Begin SELECTED EXCERPT

New Glamox CEO has an IoT mountain to climb

Nov. 10, 2022
Good thing that Astrid Simonsen Joos likes an adventure, because she has one ahead in smart lighting. Her strong IT background should help.

The lighting industry’s efforts to sell an array of services based on internet-connected wares hasn’t gone exactly to plan. Yet companies continue to hire IT-steeped bosses to try to reverse that. The newest of those is Glamox CEO Astrid Simonsen Joos, who recognizes the challenge.

“Most industry companies have been struggling a bit with IoT, or how to monetize and how to leverage data to enable products and services,” Simonsen Joos acknowledged in a recent interview with LEDs Magazine, during which we asked for her thoughts on the Internet of Things, or IoT.

Simonsen Joos quietly joined Oslo, Norway–based Glamox in August, bringing a rich background in IT experience, having headed Signify’s transformation to digital business processes (not an IoT lighting assignment per se), and having worked various roles at Microsoft for 13 years, among other technology stops.

Her hiring echoed moves by Fagerhult AB, the Habo, Sweden–based LED lighting company which four years ago tapped a non-lighting executive, IoT-savvy Bodil Sonesson, as CEO, and which two months ago again reached outside of lighting circles to tap Johan Lembre as chief technology officer, focusing on IoT. Between them, Sonesson and Lembre have years of past experience connecting security cameras to the internet.

Like her counterparts at Fagerhult, Glamox’s Simonsen Joos will now try to move “connected lighting” beyond the smart business of controlling lights, and into the more broadly intelligent arena of using lights and the lighting infrastructure to collect data that companies can analyze for insights on how to better utilize space, track physical assets and goods, generate sales, route traffic, and improve other operations.

The groundwork is already there.

End SELECTED EXCERPT
Begin PROVIDED MATERIAL

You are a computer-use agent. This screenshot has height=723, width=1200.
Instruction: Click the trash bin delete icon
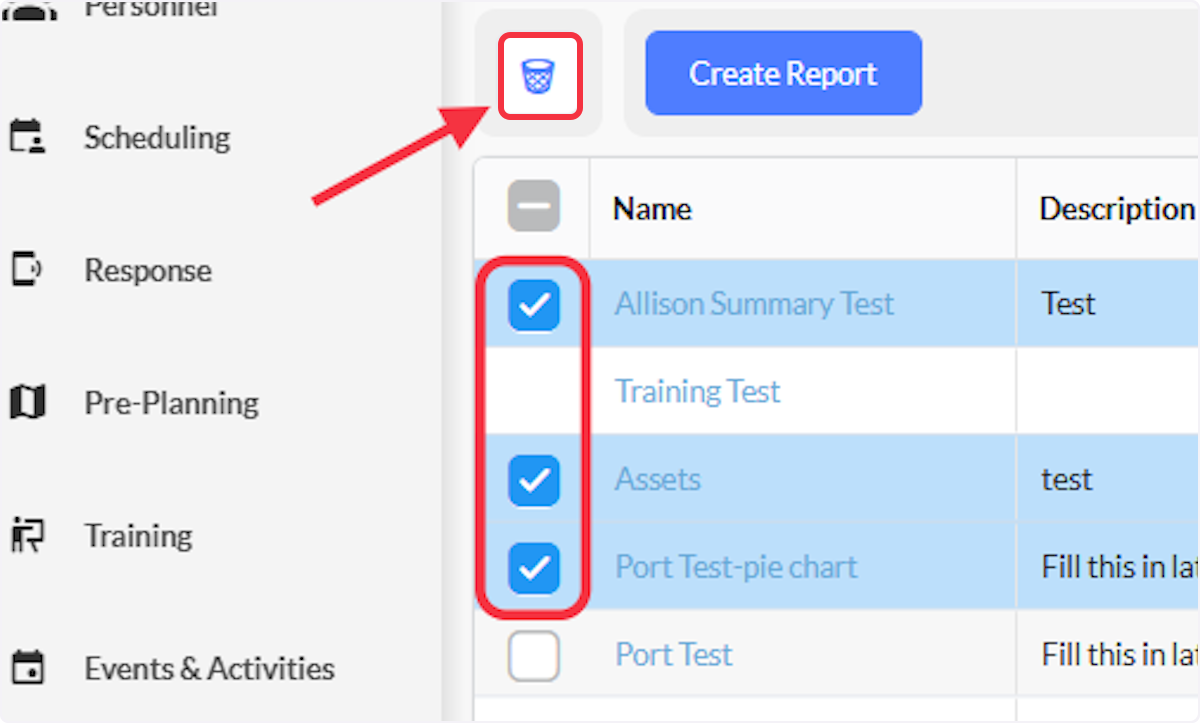tap(538, 76)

End PROVIDED MATERIAL

#### [REQUIREMENT 1]
Decide whether each statement below agrees with the article on the new Glamox CEO, giving yes or no and quoting the words from the article that settle it: (a) Simonsen Joos joined Glamox in August. (b) Simonsen Joos worked at Microsoft for 10 years. (c) Fagerhult named Bodil Sonesson as CEO two months ago.
#### [REQUIREMENT 2]
Write the next part of the article on the new Glamox CEO, picking up after its final sentence.

#### [ANSWER 1]
(a) Yes: "Simonsen Joos quietly joined Oslo, Norway–based Glamox in August"
(b) No: "having worked various roles at Microsoft for 13 years"
(c) No: "which four years ago tapped a non-lighting executive, IoT-savvy Bodil Sonesson, as CEO"

#### [ANSWER 2]
“If you look at the transition into the digitalization of light, I think that many of the lighting companies have come far in moving from the products to more of the light management systems,” Simonsen Joos said. “But now on capturing data with the sensor-enabled luminaires, I think a lot of the lighting companies have not come that far in developing data-enabled products and solutions that customers really want and need and want to pay for.”

As LEDs reported earlier this week, Glamox is looking into at least one novel IoT prospect, as it contemplates how to use sensor-enabled lighting on offshore wind farms to help wind operators more efficiently position and run their turbines. Glamox has a significant LED illumination presence in the maritime and offshore wind sectors, so it is an area where the company is naturally looking for IoT opportunities. 

Back on land, Simonsen Joos noted that some of the IoT potential resides in applications that will help users save energy. That means employing smart lighting not just to turn lights down or off when not needed — privately held Glamox says smart controls can add 50% to 90% energy savings to already efficient LEDs — but also to gather data that can help a business reapportion space in a manner that addresses its needs.

I believe that capturing  some of the data and understanding the usage of rooms, usage of facilities in a much more optimal way than what we have today will be a benefit that customers will want to pay for,Simonsen Joos said. 

Glamox will also use data insights to better ascertain how to adjust lighting intensity and spectrum to better suit employee processes as the company pursues more human-centric lightingopportunities, she said.

Some of the IoT opportunities that Simonsen Joos has identified are not new to the industry, which has been talking about capabilities such as space optimization for the better part of a decade, with only limited success. The push into the IoT has come with some notable company flameouts, such as the IoT lighting pioneer Gooee. And large companies like Signify, Fagerhult (see Lembre link above), and Acuity have all noted a certain hesitancy among users.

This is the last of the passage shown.